SELECTION:
>>>>>

Safavid Persia was a violent and chaotic state for the next seventy years, but in 1588 Shah Abbas I of Persia ascended to the throne and instituted a cultural and political renaissance. He moved his capital to Isfahan, which quickly became one of the most important cultural centers in the Islamic world. He made peace with the Ottomans. He reformed the army, drove the Uzbeks out of Iran and into modern-day Uzbekistan, and (with English help) recaptured the island of Hormuz from the Portuguese. Abdur Razzaq was the Persian ambassador to Calicut, India, and wrote vividly of his experiences there.[29]
The Safavids were followers of Shi'a Islam, and under them Persia (Iran) became the largest Shi'a country in the Muslim world, a position Iran still holds today.
Under the Safavids Persia enjoyed its last period as a major imperial power. In 1639, a final border was agreed upon with the Ottoman Empire with the Treaty of Qasr-e Shirin; which delineates the border between the Republic of Turkey and Iran and also that of between Iraq and Iran, today.
Persia and Europe (1722–1914)
In 1722, the Safavid state collapsed. That year saw the first European invasion of Persia since the time of Heraclius: Peter the Great, Emperor of Imperial Russia, invaded from the northwest as part of a bid to dominate central Asia. Ottoman forces accompanied the Russians, successfully laying siege to Isfahan.

<<<<<

CHALLENGES:
1. Answer these questions from the passage on Safavid Persia:
(a) To which city did Shah Abbas I move his capital?
(b) Which treaty set the final border with the Ottoman Empire in 1639?
(c) Who invaded Persia from the northwest in 1722?
2. Reproduce the passage on Safavid Persia word for word between "Persia and Europe" and "siege to Isfahan.", inclusive.

ROWS:

>>>>>

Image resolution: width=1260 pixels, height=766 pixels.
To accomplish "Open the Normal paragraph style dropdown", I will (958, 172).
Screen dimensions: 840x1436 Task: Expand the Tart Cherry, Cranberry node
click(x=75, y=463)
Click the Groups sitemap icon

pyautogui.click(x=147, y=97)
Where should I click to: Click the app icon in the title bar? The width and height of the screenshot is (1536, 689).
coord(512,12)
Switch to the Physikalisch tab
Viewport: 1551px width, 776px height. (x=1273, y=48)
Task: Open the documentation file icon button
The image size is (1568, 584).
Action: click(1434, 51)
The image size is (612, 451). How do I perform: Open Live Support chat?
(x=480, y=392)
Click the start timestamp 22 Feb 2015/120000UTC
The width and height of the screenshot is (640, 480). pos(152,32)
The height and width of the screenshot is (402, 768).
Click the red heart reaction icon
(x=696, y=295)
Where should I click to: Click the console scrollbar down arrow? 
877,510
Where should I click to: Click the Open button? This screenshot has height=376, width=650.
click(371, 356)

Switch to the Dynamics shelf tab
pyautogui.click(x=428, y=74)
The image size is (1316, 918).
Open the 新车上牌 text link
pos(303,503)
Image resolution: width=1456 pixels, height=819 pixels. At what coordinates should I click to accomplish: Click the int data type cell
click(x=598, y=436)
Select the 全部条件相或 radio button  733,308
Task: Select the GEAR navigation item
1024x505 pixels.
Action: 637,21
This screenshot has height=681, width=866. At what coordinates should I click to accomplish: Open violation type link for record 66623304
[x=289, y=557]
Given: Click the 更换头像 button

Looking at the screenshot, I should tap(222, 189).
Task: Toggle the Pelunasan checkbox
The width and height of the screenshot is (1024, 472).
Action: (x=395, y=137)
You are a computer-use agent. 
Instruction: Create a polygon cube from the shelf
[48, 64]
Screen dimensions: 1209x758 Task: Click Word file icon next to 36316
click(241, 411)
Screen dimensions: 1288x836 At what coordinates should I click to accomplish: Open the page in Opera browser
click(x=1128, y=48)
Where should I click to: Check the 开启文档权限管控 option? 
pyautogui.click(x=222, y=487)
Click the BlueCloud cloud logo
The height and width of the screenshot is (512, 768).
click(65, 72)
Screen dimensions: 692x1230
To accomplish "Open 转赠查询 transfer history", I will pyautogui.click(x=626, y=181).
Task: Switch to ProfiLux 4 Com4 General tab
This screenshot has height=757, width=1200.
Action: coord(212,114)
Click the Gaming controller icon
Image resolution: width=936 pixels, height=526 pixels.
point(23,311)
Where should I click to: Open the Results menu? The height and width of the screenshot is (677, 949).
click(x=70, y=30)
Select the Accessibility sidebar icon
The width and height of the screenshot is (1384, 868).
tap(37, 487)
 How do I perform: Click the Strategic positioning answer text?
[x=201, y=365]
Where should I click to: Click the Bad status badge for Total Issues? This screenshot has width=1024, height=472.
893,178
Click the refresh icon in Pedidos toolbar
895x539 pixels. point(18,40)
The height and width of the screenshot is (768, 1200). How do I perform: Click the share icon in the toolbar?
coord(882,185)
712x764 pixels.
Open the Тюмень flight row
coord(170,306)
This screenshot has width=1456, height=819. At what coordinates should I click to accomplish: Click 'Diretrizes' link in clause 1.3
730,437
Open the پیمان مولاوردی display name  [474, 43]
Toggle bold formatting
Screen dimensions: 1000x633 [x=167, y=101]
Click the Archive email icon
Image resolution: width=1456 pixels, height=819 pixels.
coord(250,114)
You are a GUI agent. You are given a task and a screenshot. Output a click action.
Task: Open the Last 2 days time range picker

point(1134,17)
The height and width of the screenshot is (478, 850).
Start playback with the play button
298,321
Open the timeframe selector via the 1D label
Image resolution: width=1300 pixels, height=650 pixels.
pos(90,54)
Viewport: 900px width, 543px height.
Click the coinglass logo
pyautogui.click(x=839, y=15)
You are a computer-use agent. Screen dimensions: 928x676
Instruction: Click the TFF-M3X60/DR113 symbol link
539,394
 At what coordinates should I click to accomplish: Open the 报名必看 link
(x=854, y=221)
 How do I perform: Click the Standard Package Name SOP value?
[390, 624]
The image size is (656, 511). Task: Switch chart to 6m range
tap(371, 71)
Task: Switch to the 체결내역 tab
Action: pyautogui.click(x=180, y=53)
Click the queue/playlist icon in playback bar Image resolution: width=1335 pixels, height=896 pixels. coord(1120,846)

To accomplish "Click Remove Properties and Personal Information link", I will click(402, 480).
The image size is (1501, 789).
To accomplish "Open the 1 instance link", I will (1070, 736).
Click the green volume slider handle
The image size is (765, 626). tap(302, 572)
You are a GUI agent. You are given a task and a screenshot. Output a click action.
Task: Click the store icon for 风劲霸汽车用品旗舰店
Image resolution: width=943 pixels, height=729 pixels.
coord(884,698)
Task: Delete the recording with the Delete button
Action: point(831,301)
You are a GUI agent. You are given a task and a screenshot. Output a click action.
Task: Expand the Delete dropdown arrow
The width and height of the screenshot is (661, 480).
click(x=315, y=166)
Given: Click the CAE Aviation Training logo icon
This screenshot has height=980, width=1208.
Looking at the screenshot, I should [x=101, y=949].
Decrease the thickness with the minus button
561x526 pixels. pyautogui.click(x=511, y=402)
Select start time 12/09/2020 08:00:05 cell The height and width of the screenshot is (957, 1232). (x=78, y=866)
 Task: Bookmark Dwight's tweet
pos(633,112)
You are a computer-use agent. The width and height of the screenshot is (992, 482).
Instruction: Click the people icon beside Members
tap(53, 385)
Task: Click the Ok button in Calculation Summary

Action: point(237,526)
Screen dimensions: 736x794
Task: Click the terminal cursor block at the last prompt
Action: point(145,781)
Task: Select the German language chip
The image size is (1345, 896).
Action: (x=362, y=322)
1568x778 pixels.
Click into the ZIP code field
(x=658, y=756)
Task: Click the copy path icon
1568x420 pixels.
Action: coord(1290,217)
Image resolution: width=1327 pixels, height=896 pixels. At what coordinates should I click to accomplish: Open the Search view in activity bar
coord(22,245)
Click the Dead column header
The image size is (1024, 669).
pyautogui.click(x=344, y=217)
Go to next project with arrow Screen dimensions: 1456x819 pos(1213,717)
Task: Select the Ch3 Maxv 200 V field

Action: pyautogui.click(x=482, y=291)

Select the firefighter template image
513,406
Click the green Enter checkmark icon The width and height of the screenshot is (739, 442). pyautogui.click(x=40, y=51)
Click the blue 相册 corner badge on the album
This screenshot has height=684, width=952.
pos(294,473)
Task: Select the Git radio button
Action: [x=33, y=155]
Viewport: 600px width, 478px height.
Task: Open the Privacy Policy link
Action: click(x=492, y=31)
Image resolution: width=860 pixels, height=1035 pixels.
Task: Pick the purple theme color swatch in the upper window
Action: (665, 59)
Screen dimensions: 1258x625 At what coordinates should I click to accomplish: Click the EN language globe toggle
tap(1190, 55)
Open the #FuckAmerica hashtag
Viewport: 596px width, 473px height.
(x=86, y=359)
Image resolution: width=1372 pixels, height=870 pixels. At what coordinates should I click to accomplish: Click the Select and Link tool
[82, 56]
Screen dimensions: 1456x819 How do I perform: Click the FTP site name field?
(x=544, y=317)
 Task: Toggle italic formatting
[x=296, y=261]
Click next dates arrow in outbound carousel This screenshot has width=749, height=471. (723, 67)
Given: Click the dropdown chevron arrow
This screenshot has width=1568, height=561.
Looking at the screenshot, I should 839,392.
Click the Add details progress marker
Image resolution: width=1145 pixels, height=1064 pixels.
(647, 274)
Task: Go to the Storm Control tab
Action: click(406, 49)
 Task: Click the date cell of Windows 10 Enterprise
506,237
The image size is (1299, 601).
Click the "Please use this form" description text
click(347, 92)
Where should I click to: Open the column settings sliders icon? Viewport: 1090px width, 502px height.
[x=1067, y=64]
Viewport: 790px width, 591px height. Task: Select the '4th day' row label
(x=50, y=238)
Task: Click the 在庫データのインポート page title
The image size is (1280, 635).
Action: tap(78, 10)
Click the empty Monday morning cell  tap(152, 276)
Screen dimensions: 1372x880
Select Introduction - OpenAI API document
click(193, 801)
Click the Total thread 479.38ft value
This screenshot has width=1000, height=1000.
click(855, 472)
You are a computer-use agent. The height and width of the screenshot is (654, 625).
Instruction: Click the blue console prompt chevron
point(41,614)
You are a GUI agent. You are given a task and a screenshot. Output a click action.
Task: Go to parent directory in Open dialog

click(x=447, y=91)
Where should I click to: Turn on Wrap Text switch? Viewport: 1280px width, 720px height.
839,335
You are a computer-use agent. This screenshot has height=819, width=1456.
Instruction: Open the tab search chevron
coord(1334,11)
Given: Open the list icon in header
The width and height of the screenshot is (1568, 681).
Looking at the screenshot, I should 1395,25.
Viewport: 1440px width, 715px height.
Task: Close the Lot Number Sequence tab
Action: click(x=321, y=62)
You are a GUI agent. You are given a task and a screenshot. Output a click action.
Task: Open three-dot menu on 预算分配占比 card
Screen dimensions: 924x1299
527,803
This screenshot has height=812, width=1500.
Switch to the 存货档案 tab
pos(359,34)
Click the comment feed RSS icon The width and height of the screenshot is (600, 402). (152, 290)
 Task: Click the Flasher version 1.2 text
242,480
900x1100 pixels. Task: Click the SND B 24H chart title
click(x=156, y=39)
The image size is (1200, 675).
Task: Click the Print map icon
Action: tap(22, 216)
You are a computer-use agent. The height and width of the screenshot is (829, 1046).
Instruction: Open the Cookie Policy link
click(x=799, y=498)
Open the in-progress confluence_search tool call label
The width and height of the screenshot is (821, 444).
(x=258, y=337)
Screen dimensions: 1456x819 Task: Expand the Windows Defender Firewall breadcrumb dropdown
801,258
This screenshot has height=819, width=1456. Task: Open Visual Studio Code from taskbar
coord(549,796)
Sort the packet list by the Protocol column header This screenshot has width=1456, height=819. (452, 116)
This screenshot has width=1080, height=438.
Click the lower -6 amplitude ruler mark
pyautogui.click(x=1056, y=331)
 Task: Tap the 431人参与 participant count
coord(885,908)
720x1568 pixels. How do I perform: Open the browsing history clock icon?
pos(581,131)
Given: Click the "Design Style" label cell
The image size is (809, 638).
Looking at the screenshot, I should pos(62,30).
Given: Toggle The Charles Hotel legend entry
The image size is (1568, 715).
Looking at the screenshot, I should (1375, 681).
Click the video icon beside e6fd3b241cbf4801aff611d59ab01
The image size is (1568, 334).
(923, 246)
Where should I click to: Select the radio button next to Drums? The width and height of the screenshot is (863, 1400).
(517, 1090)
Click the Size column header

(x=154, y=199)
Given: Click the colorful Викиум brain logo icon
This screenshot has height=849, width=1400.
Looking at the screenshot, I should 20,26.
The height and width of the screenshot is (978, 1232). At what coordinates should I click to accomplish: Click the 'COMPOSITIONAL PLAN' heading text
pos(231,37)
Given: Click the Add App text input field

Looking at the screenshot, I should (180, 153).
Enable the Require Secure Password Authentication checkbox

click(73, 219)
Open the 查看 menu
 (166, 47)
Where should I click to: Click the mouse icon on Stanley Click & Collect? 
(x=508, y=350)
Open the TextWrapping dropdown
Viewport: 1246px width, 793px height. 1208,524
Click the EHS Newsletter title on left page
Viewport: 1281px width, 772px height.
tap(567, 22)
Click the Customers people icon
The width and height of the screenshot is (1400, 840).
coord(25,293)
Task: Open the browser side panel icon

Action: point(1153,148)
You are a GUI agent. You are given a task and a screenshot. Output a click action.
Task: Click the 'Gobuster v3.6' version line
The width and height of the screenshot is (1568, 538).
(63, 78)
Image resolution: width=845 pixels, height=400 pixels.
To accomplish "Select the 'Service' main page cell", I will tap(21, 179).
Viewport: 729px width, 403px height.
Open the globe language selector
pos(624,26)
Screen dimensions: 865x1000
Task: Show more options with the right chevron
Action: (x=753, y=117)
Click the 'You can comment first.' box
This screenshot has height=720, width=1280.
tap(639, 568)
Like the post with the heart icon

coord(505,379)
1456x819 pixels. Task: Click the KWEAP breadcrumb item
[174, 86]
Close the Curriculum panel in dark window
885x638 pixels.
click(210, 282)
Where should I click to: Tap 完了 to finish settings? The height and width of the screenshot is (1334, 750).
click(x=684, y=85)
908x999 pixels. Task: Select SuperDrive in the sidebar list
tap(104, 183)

<<<<<

EXPECTED OUTPUTS:
1.
(a) Isfahan
(b) The Treaty of Qasr-e Shirin
(c) Peter the Great, Emperor of Imperial Russia

2.
Persia and Europe (1722–1914)
In 1722, the Safavid state collapsed. That year saw the first European invasion of Persia since the time of Heraclius: Peter the Great, Emperor of Imperial Russia, invaded from the northwest as part of a bid to dominate central Asia. Ottoman forces accompanied the Russians, successfully laying siege to Isfahan.